Sandworm has previously taken down big targets, including the Olympics and U.S. and French elections. Sandworm also successfully turned out the lights in parts of Ukraine in the dead of winter in 2016 and again in 2017. In 2018, the group launched NotPetya, a wiper malware campaign that caused an estimated $10 billion in global damage.
Since the start of the war, the group’s efforts to disrupt the Ukrainian electric grid have been “an uphill battle,” despite repeat attempts, thanks to the quality of Kyiv’s cyber defenses, Hultquist told reporters.
In October 2022, Sandworm successfully tripped the circuit breakers of a power grid substation, causing a power outage timed to coincide with mass missile strikes on critical infrastructure across Ukraine.
Hultquist described the power outage as a psychological operation and said that to accomplish it, Sandworm had to “level up” its efforts, which included using “living off the land” tactics to target operational technology environments.

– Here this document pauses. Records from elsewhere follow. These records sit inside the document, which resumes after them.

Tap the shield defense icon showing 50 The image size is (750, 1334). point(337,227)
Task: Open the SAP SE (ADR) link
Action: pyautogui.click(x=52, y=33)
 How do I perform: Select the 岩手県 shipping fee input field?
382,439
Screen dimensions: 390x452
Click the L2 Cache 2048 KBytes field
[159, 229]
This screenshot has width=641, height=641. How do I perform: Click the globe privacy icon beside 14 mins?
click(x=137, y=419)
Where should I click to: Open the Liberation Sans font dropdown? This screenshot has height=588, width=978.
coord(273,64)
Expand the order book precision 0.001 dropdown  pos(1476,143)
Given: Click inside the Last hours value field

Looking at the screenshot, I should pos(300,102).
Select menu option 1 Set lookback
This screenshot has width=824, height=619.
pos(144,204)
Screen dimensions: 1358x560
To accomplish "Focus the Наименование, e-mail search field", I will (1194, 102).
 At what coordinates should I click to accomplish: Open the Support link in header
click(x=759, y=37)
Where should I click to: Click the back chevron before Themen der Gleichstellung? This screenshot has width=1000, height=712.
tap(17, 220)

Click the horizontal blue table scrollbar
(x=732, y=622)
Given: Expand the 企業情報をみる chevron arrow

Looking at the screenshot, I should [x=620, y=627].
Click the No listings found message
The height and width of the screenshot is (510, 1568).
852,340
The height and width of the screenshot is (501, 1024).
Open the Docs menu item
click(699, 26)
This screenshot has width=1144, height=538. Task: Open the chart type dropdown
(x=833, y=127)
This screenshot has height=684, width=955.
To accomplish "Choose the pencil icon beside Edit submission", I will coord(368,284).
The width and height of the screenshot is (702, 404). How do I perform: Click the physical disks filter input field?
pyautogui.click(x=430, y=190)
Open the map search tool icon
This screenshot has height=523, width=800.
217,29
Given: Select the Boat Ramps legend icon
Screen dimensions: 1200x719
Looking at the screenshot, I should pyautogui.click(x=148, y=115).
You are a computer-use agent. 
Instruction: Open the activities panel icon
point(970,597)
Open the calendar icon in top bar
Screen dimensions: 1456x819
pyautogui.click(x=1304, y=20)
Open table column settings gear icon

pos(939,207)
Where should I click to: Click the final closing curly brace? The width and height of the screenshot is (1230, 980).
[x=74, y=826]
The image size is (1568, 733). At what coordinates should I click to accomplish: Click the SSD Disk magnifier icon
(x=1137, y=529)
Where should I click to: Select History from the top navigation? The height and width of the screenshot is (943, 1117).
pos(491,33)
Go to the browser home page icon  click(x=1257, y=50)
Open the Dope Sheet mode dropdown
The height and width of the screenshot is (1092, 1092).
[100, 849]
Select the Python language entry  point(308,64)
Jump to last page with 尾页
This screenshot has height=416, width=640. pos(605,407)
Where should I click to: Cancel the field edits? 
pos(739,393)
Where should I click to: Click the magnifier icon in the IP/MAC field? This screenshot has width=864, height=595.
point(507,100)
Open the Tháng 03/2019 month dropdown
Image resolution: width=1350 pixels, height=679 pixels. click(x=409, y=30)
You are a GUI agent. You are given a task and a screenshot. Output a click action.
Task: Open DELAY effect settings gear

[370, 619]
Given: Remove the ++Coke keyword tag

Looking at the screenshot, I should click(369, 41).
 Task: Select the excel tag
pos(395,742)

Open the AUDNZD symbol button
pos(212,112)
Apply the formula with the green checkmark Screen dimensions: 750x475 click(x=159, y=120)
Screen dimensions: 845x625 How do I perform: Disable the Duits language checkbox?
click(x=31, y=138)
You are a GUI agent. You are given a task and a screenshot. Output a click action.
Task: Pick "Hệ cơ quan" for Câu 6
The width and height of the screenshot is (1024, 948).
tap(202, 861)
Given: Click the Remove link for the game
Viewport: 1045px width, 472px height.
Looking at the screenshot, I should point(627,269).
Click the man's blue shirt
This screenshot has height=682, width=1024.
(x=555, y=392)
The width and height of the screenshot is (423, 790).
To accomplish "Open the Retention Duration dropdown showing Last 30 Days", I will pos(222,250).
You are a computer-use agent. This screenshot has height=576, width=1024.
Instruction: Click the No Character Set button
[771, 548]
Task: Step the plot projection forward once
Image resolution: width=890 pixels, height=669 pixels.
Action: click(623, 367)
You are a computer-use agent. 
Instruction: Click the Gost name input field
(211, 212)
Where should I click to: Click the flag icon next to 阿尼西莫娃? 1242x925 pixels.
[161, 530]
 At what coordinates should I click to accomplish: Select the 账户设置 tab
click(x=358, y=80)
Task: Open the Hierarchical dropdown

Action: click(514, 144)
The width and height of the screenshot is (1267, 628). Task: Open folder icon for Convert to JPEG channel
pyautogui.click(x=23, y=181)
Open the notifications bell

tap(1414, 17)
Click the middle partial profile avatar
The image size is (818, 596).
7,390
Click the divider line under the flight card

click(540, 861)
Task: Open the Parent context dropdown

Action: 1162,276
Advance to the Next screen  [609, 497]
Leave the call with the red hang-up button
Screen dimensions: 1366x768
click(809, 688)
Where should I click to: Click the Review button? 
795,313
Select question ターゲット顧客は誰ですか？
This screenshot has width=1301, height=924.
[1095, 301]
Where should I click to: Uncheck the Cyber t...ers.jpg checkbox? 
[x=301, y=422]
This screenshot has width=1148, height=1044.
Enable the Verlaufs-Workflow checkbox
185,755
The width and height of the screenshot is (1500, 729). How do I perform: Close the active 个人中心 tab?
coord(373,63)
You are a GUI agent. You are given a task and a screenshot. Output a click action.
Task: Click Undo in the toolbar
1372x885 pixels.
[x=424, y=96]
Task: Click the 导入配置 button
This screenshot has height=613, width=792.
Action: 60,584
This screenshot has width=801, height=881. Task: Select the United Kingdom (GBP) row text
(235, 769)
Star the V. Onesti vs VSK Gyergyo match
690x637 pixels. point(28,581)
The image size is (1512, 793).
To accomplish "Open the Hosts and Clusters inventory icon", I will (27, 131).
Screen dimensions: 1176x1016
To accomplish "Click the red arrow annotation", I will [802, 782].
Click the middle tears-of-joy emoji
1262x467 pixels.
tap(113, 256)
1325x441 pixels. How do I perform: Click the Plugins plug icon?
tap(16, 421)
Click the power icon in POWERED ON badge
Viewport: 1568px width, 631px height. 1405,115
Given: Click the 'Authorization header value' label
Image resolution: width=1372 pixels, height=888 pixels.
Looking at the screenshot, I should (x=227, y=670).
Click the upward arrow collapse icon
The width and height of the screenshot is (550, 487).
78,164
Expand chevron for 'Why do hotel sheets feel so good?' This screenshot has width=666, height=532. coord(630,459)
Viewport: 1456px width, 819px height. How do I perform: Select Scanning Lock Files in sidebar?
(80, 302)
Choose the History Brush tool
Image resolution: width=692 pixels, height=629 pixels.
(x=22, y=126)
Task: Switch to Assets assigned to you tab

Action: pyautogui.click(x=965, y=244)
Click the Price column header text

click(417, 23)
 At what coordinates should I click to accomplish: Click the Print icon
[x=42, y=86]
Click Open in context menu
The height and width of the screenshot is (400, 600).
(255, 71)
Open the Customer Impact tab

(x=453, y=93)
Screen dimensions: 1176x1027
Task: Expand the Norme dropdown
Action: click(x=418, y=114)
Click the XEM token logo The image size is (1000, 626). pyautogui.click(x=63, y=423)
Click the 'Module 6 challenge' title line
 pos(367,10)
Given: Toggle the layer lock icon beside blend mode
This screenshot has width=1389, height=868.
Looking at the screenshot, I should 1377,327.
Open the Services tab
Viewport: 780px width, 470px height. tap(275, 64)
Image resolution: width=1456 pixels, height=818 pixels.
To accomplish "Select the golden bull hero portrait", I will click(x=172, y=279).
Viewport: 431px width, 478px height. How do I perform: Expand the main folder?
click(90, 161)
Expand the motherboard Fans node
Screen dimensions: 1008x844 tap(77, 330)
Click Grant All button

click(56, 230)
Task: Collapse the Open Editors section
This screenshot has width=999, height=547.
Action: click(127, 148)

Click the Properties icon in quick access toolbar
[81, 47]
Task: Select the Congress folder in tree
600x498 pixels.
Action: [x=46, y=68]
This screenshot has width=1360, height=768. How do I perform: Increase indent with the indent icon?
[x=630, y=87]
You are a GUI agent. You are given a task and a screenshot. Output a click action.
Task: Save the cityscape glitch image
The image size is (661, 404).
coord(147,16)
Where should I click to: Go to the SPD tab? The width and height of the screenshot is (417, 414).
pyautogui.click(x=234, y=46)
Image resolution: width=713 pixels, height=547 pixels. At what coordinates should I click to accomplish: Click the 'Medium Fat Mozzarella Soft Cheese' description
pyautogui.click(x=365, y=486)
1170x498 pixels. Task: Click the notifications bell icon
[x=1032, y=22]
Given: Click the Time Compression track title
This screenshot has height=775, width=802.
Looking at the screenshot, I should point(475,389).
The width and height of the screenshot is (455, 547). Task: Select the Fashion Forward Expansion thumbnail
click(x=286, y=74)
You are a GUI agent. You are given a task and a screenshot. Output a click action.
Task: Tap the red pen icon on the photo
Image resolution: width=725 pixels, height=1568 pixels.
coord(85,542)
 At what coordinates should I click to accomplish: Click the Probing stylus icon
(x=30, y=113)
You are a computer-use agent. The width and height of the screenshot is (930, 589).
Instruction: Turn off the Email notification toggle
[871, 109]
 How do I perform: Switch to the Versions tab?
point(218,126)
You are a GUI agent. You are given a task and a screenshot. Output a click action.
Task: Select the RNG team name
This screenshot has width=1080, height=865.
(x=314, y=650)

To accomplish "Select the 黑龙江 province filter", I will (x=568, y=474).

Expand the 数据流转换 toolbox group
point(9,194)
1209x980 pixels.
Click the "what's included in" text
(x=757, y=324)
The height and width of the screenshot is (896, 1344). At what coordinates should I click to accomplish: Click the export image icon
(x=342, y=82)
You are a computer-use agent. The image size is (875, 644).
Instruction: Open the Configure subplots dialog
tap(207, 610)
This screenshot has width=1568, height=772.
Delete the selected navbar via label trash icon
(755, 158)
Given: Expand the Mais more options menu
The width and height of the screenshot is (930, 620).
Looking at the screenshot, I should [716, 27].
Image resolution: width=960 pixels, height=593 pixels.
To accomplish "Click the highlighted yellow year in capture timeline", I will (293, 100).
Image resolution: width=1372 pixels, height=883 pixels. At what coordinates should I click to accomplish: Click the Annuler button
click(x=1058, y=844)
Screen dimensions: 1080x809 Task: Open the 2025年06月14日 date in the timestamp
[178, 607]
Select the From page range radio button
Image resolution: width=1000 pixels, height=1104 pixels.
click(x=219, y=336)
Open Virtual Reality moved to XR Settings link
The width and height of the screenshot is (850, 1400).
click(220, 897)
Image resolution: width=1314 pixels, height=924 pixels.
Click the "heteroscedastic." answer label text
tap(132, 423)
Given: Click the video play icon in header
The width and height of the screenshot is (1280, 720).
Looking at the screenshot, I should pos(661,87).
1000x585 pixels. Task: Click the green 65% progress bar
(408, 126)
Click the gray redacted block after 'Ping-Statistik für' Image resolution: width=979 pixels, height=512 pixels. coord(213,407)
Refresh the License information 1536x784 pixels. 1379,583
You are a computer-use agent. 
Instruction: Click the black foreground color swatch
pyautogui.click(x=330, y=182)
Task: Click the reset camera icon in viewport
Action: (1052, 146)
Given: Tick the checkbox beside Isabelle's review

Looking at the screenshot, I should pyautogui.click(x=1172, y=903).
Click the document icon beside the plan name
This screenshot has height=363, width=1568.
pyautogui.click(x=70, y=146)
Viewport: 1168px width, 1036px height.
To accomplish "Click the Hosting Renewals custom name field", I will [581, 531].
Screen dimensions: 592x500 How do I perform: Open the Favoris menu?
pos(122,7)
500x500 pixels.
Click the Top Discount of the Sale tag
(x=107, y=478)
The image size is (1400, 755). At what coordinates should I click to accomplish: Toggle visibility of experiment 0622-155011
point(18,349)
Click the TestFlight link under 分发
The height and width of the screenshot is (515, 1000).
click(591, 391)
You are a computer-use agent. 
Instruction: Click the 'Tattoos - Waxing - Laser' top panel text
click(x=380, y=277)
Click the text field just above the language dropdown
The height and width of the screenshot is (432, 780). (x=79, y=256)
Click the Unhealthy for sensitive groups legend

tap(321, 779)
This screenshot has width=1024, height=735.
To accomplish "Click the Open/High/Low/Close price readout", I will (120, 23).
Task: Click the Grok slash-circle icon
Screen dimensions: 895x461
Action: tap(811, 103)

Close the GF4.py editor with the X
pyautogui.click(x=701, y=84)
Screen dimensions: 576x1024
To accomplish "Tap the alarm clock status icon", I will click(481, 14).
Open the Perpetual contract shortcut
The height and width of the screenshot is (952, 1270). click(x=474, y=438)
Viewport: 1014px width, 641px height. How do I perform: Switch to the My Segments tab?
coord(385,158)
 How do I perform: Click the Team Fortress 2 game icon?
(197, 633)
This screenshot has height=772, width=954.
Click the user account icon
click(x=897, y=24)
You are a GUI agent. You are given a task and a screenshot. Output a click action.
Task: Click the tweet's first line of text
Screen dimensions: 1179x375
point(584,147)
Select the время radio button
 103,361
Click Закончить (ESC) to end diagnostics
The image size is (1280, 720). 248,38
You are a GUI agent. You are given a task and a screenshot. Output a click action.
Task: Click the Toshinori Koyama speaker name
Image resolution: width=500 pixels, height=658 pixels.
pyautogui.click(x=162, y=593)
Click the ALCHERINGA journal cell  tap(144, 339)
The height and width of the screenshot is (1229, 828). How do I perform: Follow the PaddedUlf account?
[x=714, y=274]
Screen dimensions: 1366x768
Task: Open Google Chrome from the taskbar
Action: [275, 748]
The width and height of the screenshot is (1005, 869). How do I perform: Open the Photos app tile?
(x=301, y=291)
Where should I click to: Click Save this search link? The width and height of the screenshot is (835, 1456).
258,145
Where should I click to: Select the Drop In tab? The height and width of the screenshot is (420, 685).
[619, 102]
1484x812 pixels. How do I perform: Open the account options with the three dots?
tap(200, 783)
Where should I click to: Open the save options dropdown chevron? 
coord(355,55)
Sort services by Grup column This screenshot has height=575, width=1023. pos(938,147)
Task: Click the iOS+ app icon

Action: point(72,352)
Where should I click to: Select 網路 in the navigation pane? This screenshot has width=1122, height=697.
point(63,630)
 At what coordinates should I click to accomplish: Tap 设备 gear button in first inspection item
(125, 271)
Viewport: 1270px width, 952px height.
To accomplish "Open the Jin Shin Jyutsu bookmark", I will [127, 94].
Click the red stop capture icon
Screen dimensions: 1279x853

“Living off the land” refers to using built-in functionality, which experts say makes such attacks much more time-intensive and difficult to scale. On the upside for attackers, it’s difficult to distinguish their activity from legitimate administrator activity and signature-based malware checks can’t be used to block what they’re doing, Hultquist said.
This is hardly a Russia-only strategy. “Chinese operators are currently using it in the United States against critical infrastructure, where they are digging in, across multiple sectors,” he said (see: Chinese Hackers Preparing ‘Destructive Attacks,’ CISA Warns).
Hultquist also talked about a smaller, newer group with the codename UNC5101 – UNC refers to uncategorized, meaning there’s not yet enough evidence to definitively detail the group’s agenda. He said the group is running phishing campaigns designed to steal credentials and is conducting cyberespionage and information operations, including against the U.S.
Tracking these types of activities is essential, Hultquist said, because specific advanced persistent hacking groups are doing – be they linked to Russia, Hamas, Iran, China or beyond – will likely keep bringing these capabilities to bear against others.
“These things that are happening in Israel, Iran or Ukraine – they have global implications, and they especially have global implications as we move into the elections because these are the same players,” he said (see: Hamas Isn’t Fighting a Cyberwar).